Chloé (Marine Vacht) è una giovane donna che soffre di depressione a causa di un trauma del passato che non riesce a superare e che ha somatizzato in un misterioso dolore “al ventre”. Un giorno decide di iniziare un percorso di cura presso lo studio di Paul (Jérémie Renier), uno psichiatra dolce e premuroso. I due, però, iniziano ad avvicinarsi fino a innamorarsi l’uno dell’altra e Paul si vede costretto interrompere le sedute. I due iniziano così una relazione e Chloé accetta di trasferirsi nell’appartamento di Paul, ma un giorno Chloé scopre l’inimmaginabile: Paul le ha sempre nascosto l’esistenza di suo fratello gemello Louism anche lui psicoterapeuta. Spinta dalla curiosità, Chloé decide di riprendere il suo percorso psicologico proprio con Louis, ma l’attrazione sarà fatale e porterà Chloé a intraprendere una storia clandestina con un uomo completamente diverso dal fidanzato.
Il regista François Ozon, già avvezzo a esplorare territori legati al desiderio sessuale e il rapporto tra realtà e fantasia, fa un lavoro molto chiaro di ricerca visiva e non solo.
I protagonisti vivono vite speculari, vite “altre”, che si rispecchiano in spazi simmetrici, linee rette e parallele che dividono lo schermo in porzioni delineate e spesso astratte dal reale, come a sottolineare un distacco tra ciò che è tangibile e ciò che è finzione, ossia diverso dal vero.
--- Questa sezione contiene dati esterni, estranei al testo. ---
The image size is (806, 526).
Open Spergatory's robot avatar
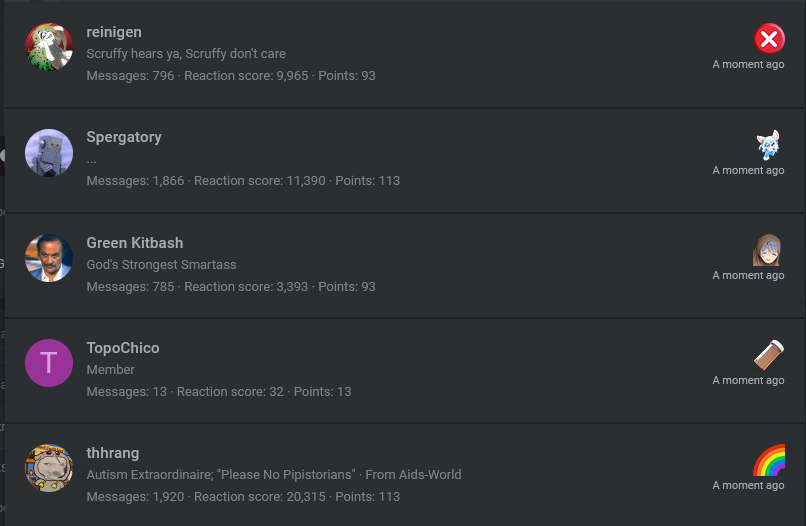point(49,153)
La tematica del doppio è prevalentemente manifestata dalla figura dei gemelli protagonisti che sembrano rappresentare non solo il rapporto buono/cattivo, ma anche una ricerca di un lato sensibile e romantico contrapposto a quello perverso e passionale.
Sì, perché il sesso diventa, lungo tutta la narrazione, lo strumento per raccontare, in maniera fin troppo acuta, la doppia vita della protagonista che sembra solo ricercare il piacere e il godimento in ogni ambito del quotidiano. La sessualizzazione della narrazione parte già dal suo incipit; basti pensare all’inizio, volutamente disturbante, della ripresa all’interno della vagina della protagonista attraverso uno speculum. La chiara intenzione di far ruotare la storia attorno alle pulsioni sessuali non è sottesa, ma visivamente esplicitata.
Doppio Amore recensione
Jérémie Renier e Marine Vacth in Doppio Amore (2017)
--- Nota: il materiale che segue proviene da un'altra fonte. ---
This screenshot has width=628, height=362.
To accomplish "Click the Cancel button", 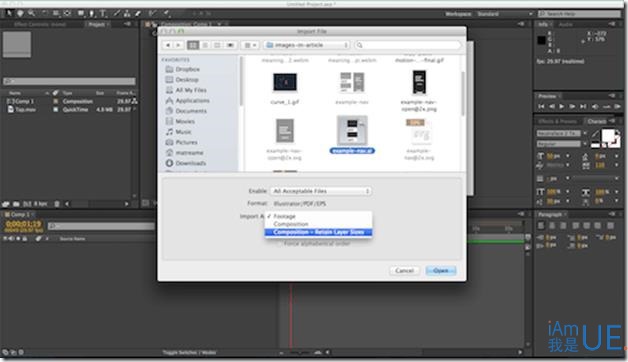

L’affinità a titoli come “Le due sorelle” o “Doppia personalità” di Brian de Palma è fin troppo lampante anche se Ozon riesce a rimanere fedele a se stesso e alla sua poetica stilistica evitando di scadere in una, meno brillante, copia.
Peccato che il tentativo di narrare questo thriller in maniera originale non riesca a prendere forma e incespichi in parossistiche dinamiche di dualità fini solo alla messa in scena di una sessualità ricercata e di un intrigo un po’ scontato.
Tutto nella pellicola è eccesso, riflesso e ci sono continui rimandi allo studio psicanalitico della coscienza di sé in una realtà quotidiana scissa dal pensiero falso e onirico.
Marine Vacht è la figura perfetta per interpretare il personaggio di Chloé sia nei suoi punti di forza, la capacità di sedurre gli uomini, sia nelle sue debolezze, raccontate dalla spirale surreale in cui la sua mente e la sua immaginazione si muovono. Il malessere fisico è la conseguenza di un doppio maligno e parassita che, a volte, creiamo (o siamo) noi stessi.
Ozon si spinge oltre la raffigurazione filmica dell’irresolutezza quasi ad eccedere in una disciplina formale che rende troppo vuoto il  racconto di Joyce Carol Oates, Lives of the Twins, da cui la pellicola trae ispirazione.